The problem with these Bronx sequences is not conceptual. It’s that they’re crudely staged and written and that the men who conclude that the skinny, harmless Ritchie is Son of Sam seem like a gathering of village idiots. Even the neighborhood’s queeny transvestite (Brian Tarantina)–until that point a target of harassment–joins the lynch mob, greedy to go after someone who’s even more of an Other. The best reason to tell a story such as this would be to demonstrate that in the right circumstances, we could be infected by the same delusions and hunt for the same kinds of scapegoats. But Lee–whose treatment of violence in his other movies is considerably more equivocal–maintains a rare, moralistic distance.
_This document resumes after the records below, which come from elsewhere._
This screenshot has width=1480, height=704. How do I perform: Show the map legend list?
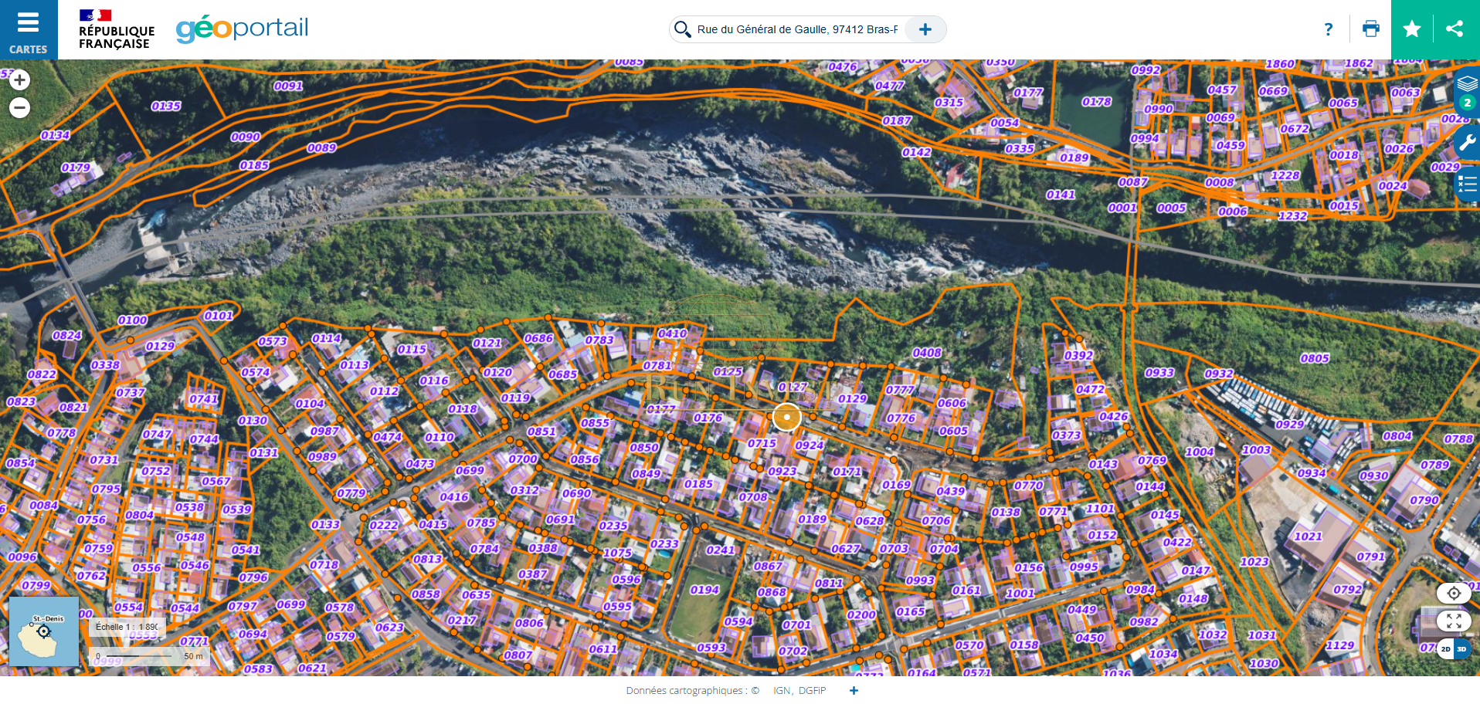1467,184
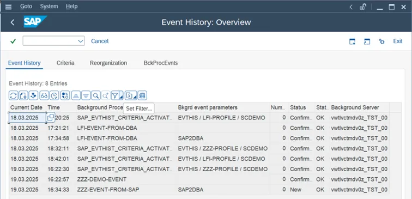Open the transaction command field dropdown
This screenshot has height=199, width=412.
(x=81, y=41)
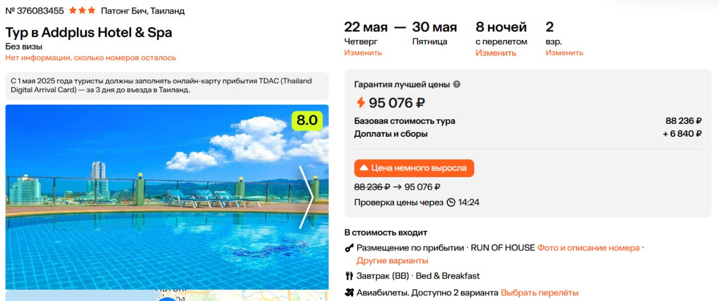Click the airplane icon by Авиабилеты

pyautogui.click(x=349, y=293)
He adds a further layer of irony by taking his cameras to Brooklyn’s Bedford-Stuyvesant neighborhood, where a zombielike TV newsman (played by Lee) interviews African-Americans about Son of Sam for a feature called “The Dark Perspective.” Says a woman who serves as the picture’s lone voice of reason: “I thank God it is a white man who kills all of those white people. If it were a black man there would be a race riot.” So much for empathy with the victims.

For the last decade, Lee has been attempting to craft a new kind of artfully slapdash film syntax–one that mixes jivey jump-cuts with Brechtian exhortations, that tries to build immense dramatic structures out of dissonance and opposition. His work in Summer of Sam is often formally thrilling. The bleached, posterized cinematography (by Ellen Kuras) makes the images seem cooked, even irradiated, and Lee brings out the eerie portents in the throbbing blandness of disco groups such as Abba. The pity is that when he does something well, he can’t seem to control it and do it more selectively. Terence Blanchard’s music strikes the same note of mournful counterpoint again and again, and the picture teems with conscious and unconscious echoes of Mean Streets (1973) and Taxi Driver (1976); it could have been called Summer of Scorsese. A sequence of punk thrashing and shooting-up set to The Who’s “Baba O’Riley” brings the narrative to an embarrassing halt: It’s just Spike flexing his cinematic muscles, showing how much montage he can bench press. Overambition in an artist is easy to forgive; what’s less sufferable is grandiosity–the compulsive urge to dazzle us with omniscience. He doesn’t seem to get that understanding is a byproduct of focus and not of how many connections you can make.